(Data shown):
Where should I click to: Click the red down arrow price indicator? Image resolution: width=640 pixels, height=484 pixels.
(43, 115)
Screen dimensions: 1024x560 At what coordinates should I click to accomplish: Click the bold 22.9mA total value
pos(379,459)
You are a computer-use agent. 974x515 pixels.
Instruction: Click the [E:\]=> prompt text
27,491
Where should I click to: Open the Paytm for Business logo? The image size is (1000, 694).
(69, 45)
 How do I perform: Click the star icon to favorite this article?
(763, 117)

(Brief): Each line from the one containing "How do I perform: Click" to the last line of the material above should be reproduced word for word, with nothing added.

(Exercise result):
 How do I perform: Click the star icon to favorite this article?
(763, 117)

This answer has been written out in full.